Since January 2015 more than 1 million women, men and children fleeing war, persecution, natural disaster and poverty entered or passed through Greece in search of safety and a better life in Europe. We are working in Lesbos island, one of the main entry points to Europe, responding to the urgent needs of people arriving.
Asylum seekers living in squalid conditions
During the latter part of 2015 and early 2016, selective and arbitrary admissions policies were put in place by European countries such as the closure of their borders and the EU–Turkey deal that aims to return to Turkey people seeking safety in Europe. Ever since, people have been stuck on the Greek islands. Even though numbers fluctuate, the “hotspots” have constantly hosted much more people than they should, reaching sometimes up to six times their actual capacity.
Asylum seekers on Lesbos live in squalid conditions and are exposed to violence, including sexual and gender-based violence. One third of the population arriving are children, often without their parents. Due to the chronic shortage of public health workers in the hotspot, children are often wrongly identified as adults and sent to live within the general camp population, unprotected and unsupervised.
“Does the rest of Europe even know that we are here? Do they know that we are more than 200 people in this camp living like this?”
People seeking asylum on the Greek islands have to navigate a complex legal system, with changes occurring on a weekly basis, making it difficult for even the most well-informed within the system to keep track.
For people who are unaware of their rights, suffering from severe trauma, health issues and disabilities, or with limited literacy, it is nearly impossible to navigate in these procedures.
Substandard living conditions and lack of adequate accommodation, medical care and information have heightened people's vulnerability, depression and uncertainty. While waiting for their asylum claim to be processed, or trying to reach family elsewhere in the European Union, people are left with little information about their rights, legal options and prospects.
Oxfam started operating in Greece in October 2015, through a humanitarian intervention providing clean water, sanitation, food and non-food items, as the situation for people arriving irregularly from Turkey rapidly increased.
From April 2020, Oxfam is working with and through the Greek Council for Refugees (GCR). Through this partnership, we ensure direct protection and legal aid services to asylum seekers on Lesbos. Together, we also advocate for better living conditions and upholding the human rights of asylum seekers.

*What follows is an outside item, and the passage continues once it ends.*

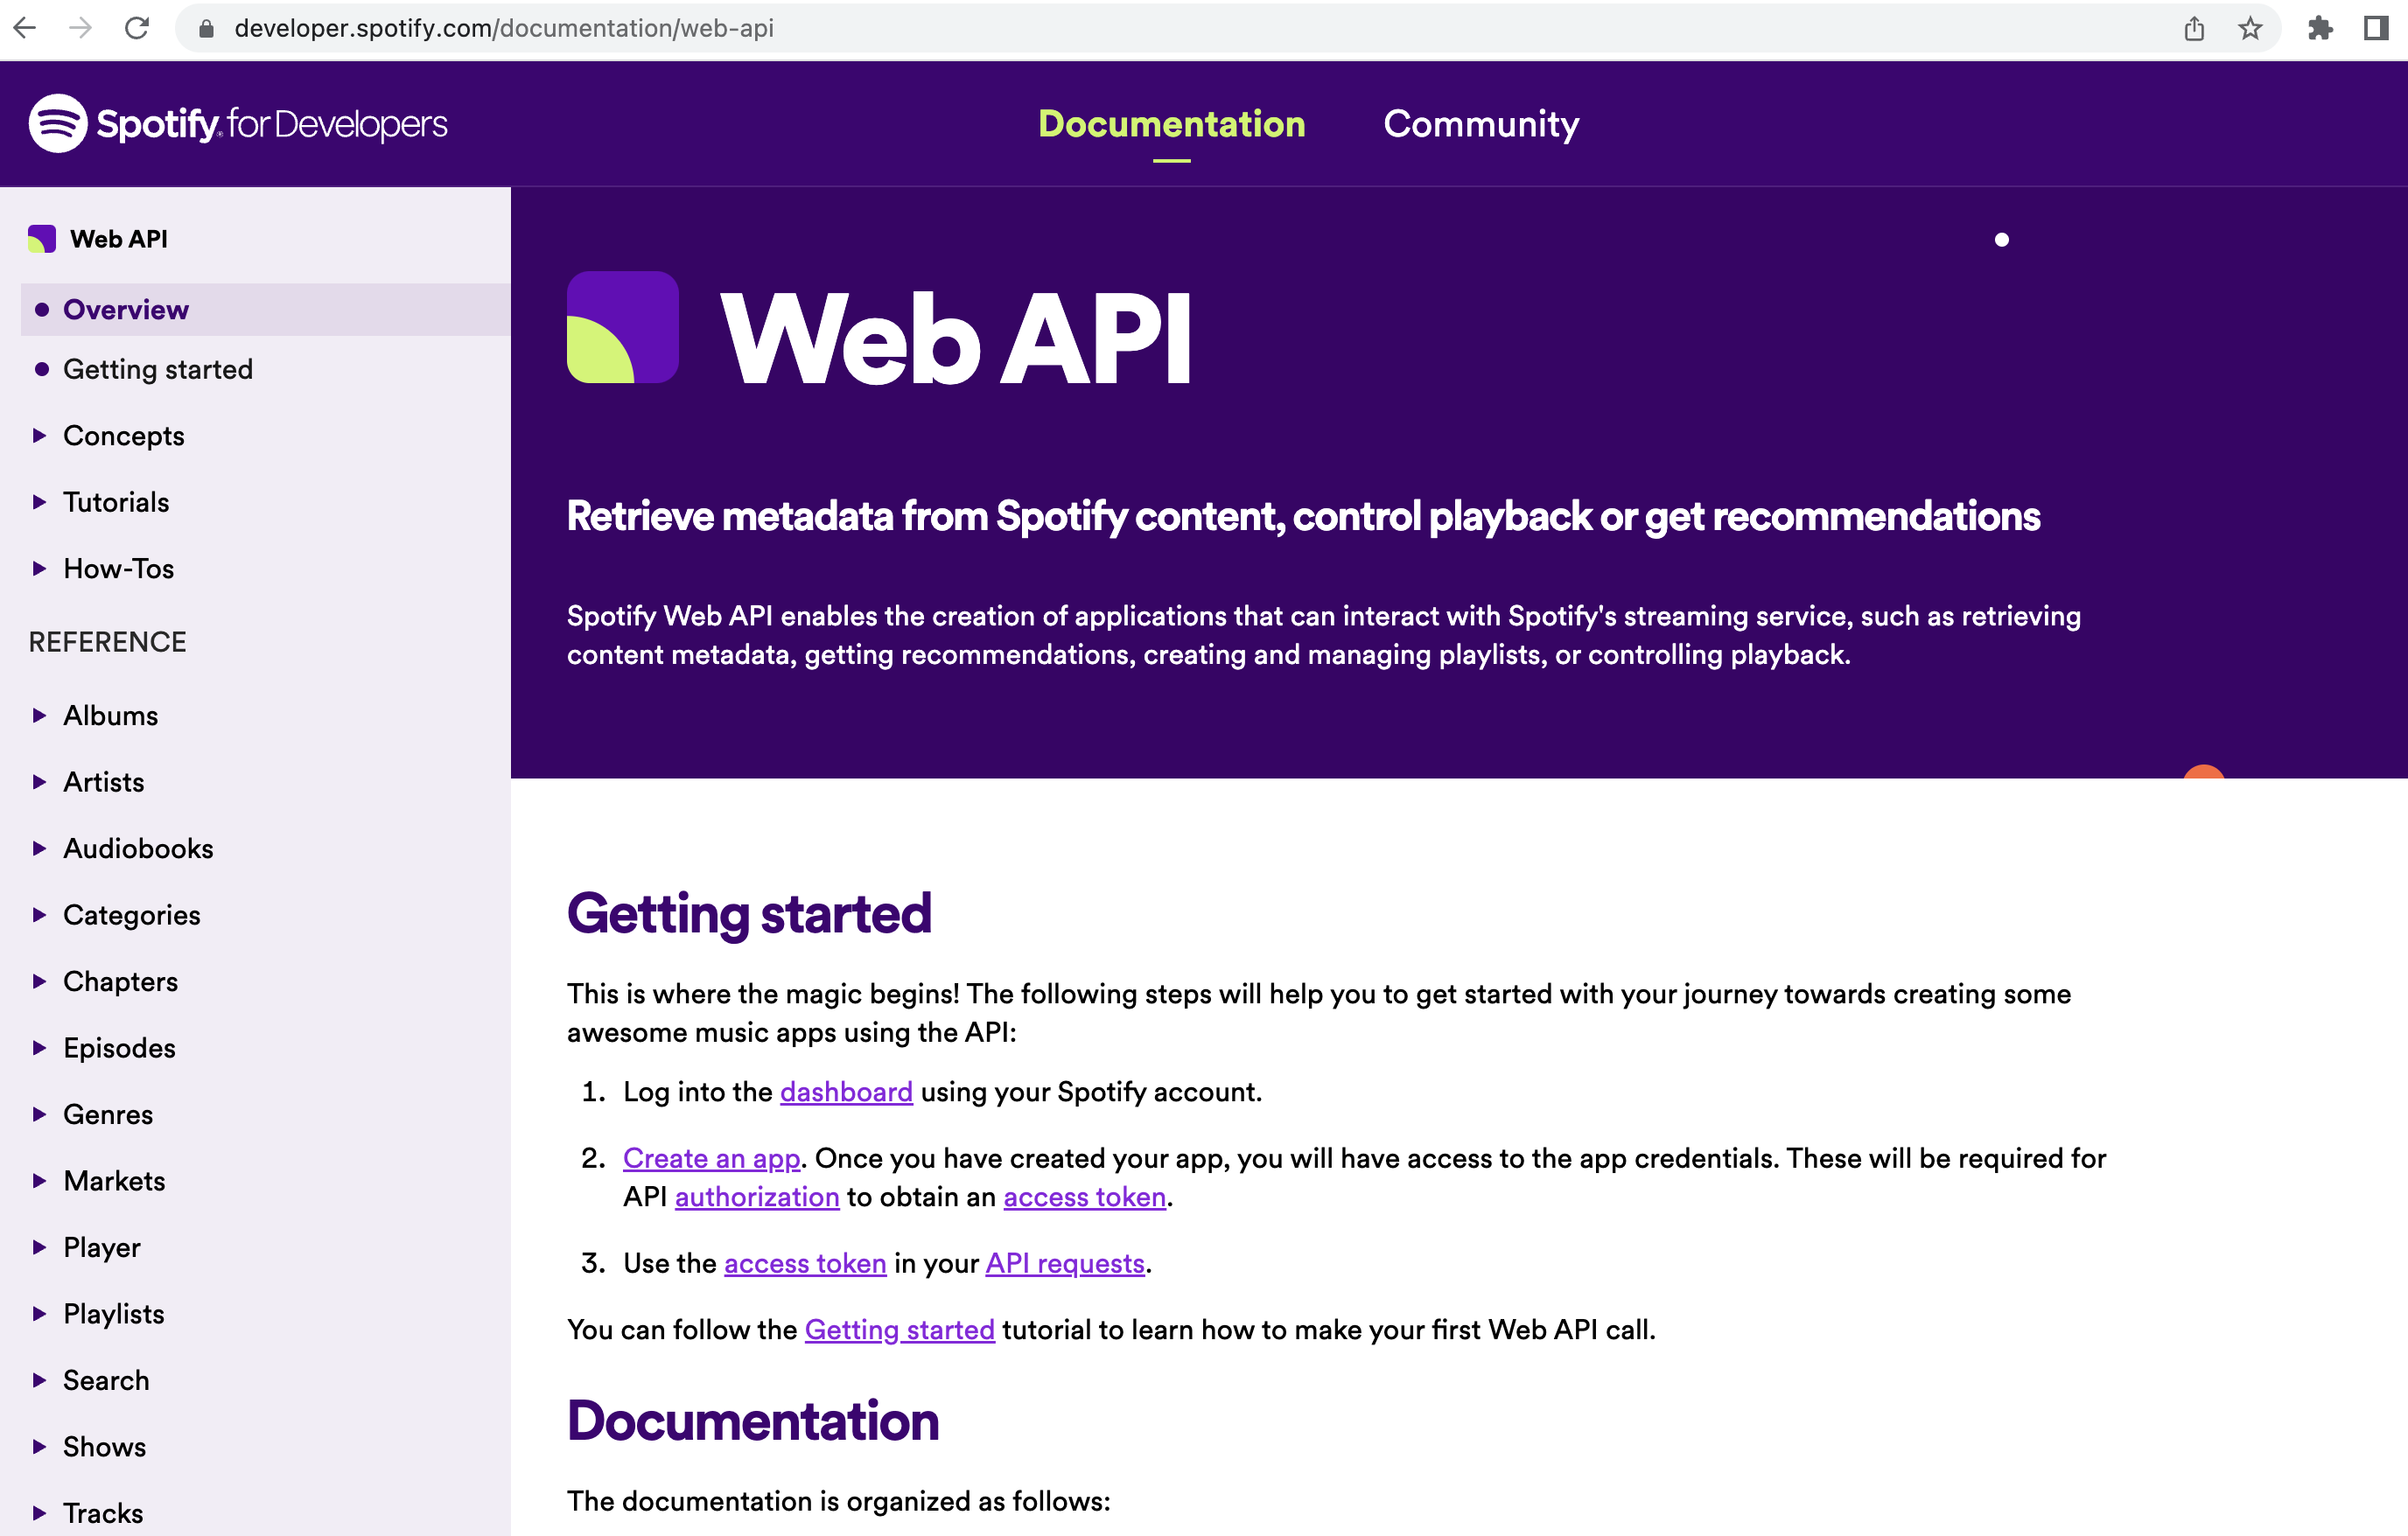Click the Web API sidebar icon

[42, 239]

The work in Greece is part of Oxfam’s wider migration program across Europe, which challenges how European governments are currently responding to irregular migration. Through our program, we present alternatives to the current system and advocate for relocating asylum seekers where necessary in order to uphold their human rights.
Oxfam's campaigning work
Oxfam is calling on Greece, with the support of other EU Governments and the European Commission, to:
- End the geographical restriction that prevents asylum seekers from leaving the Greek islands and results in overcrowding and deteriorating living conditions.

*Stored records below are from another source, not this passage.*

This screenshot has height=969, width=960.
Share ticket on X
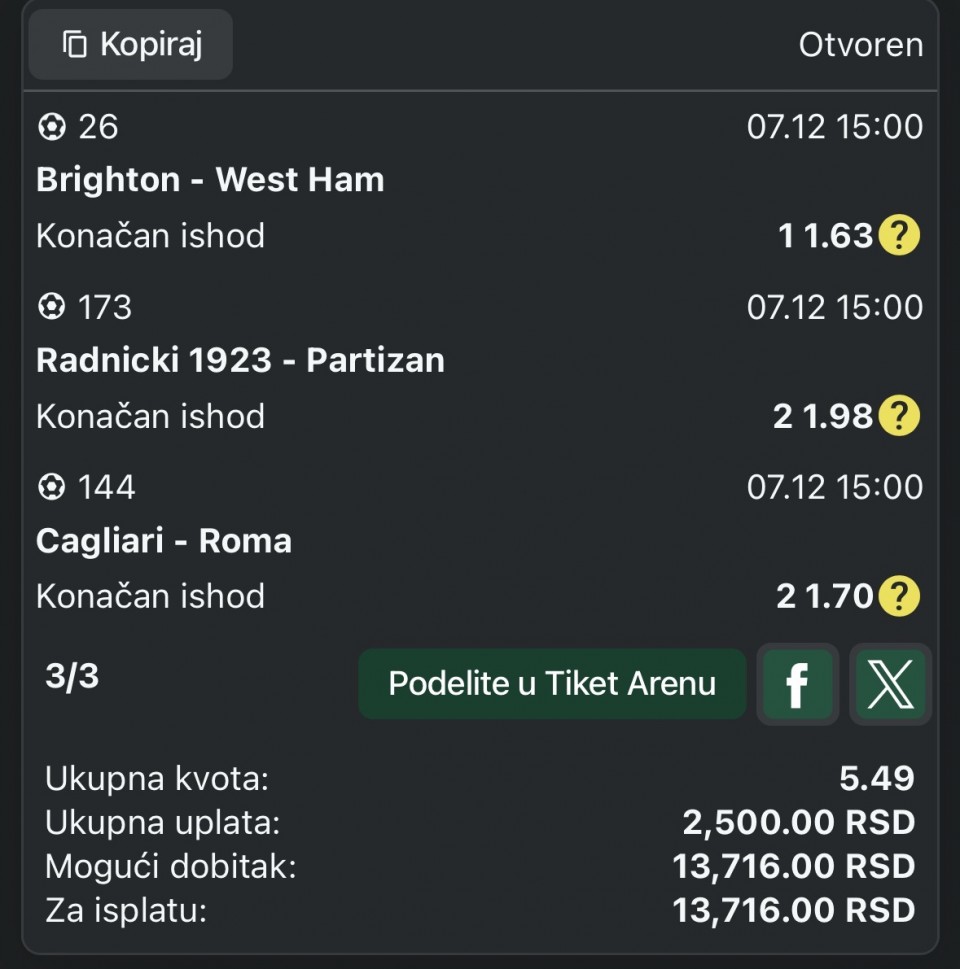tap(889, 684)
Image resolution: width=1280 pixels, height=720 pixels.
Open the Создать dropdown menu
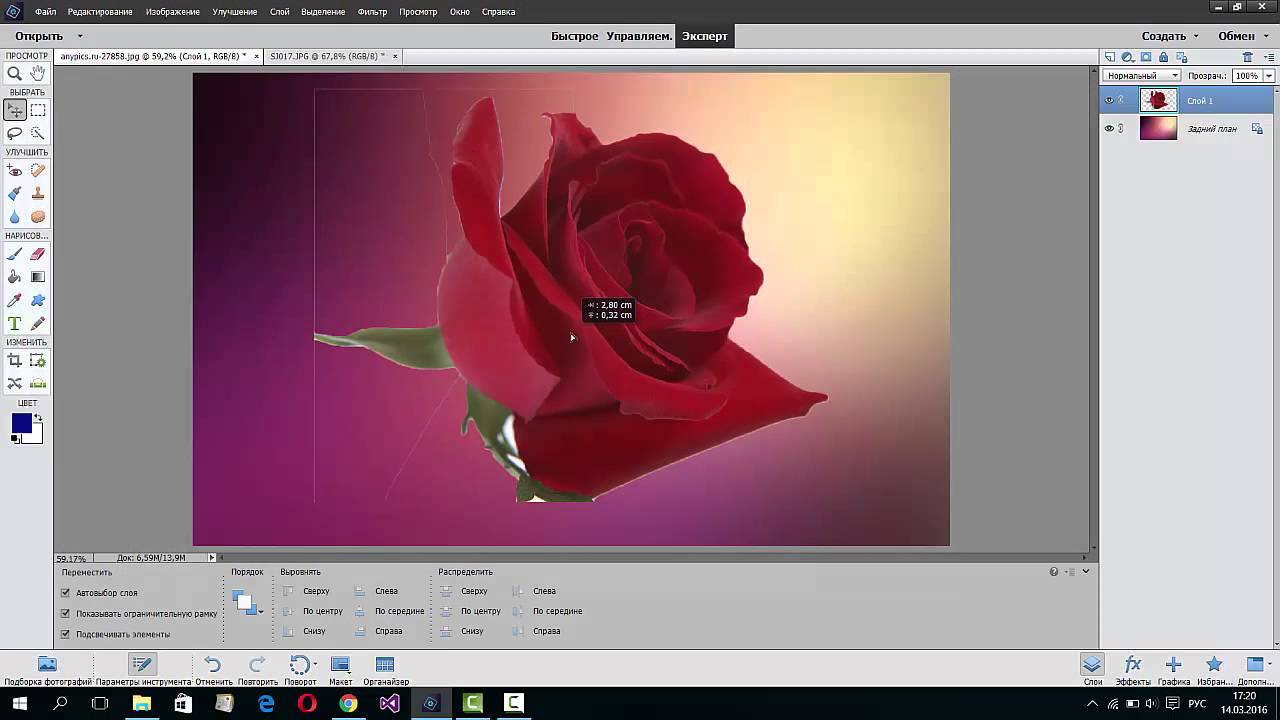click(x=1169, y=36)
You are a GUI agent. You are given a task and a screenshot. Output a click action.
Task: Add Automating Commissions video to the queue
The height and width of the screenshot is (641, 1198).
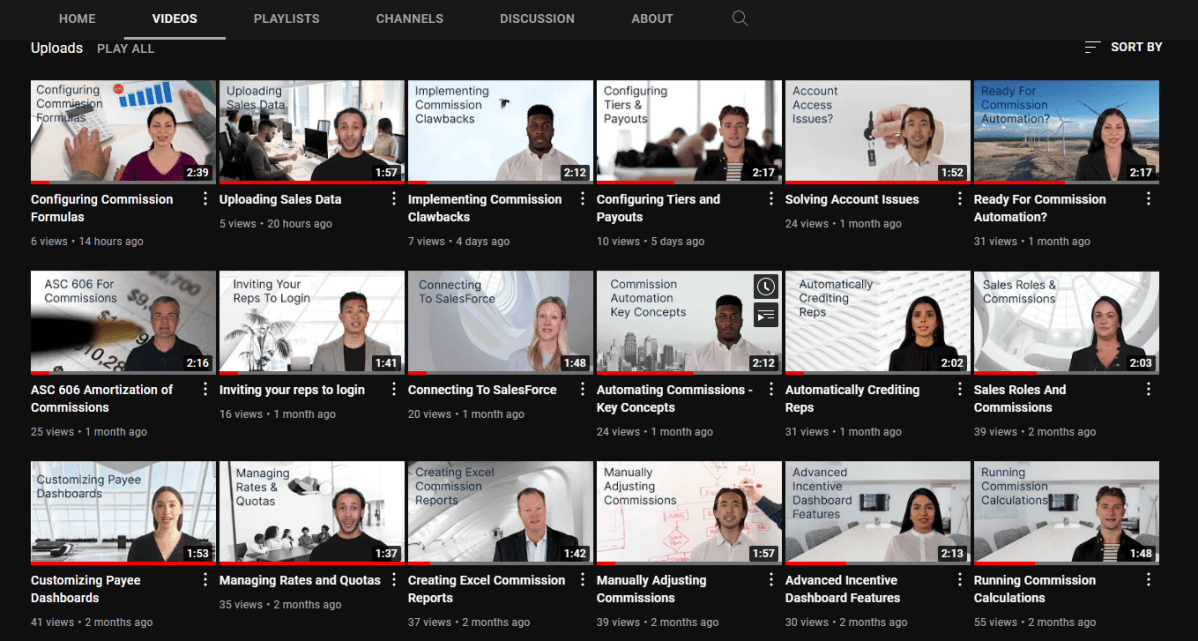[x=766, y=316]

- Increase long-term reception and accommodation capacity and services on the mainland to evacuate the overcrowded “hotspots”.
- Urgently deploy additional expert staff in the reception and identification centres (RICs) on the islands, including doctors, psychologists, child psychologists and cultural mediators, to ensure that all people seeking asylum receive adequate medical and psychosocial treatment upon arrival, and that all vulnerable people are identified as such.
- Support enough lawyers to provide free legal assistance to asylum seekers on the islands by hiring state-funded lawyers and funding legal aid organisations and NGOs already providing legal information and assistance to asylum seekers.
Oxfam is calling on EU Governments to:
- Share responsibility with Greece for receiving and welcoming asylum seekers to Europe. In the short-term, this can be done through temporary arrangements with Greece to relocate and host asylum seekers in other EU countries.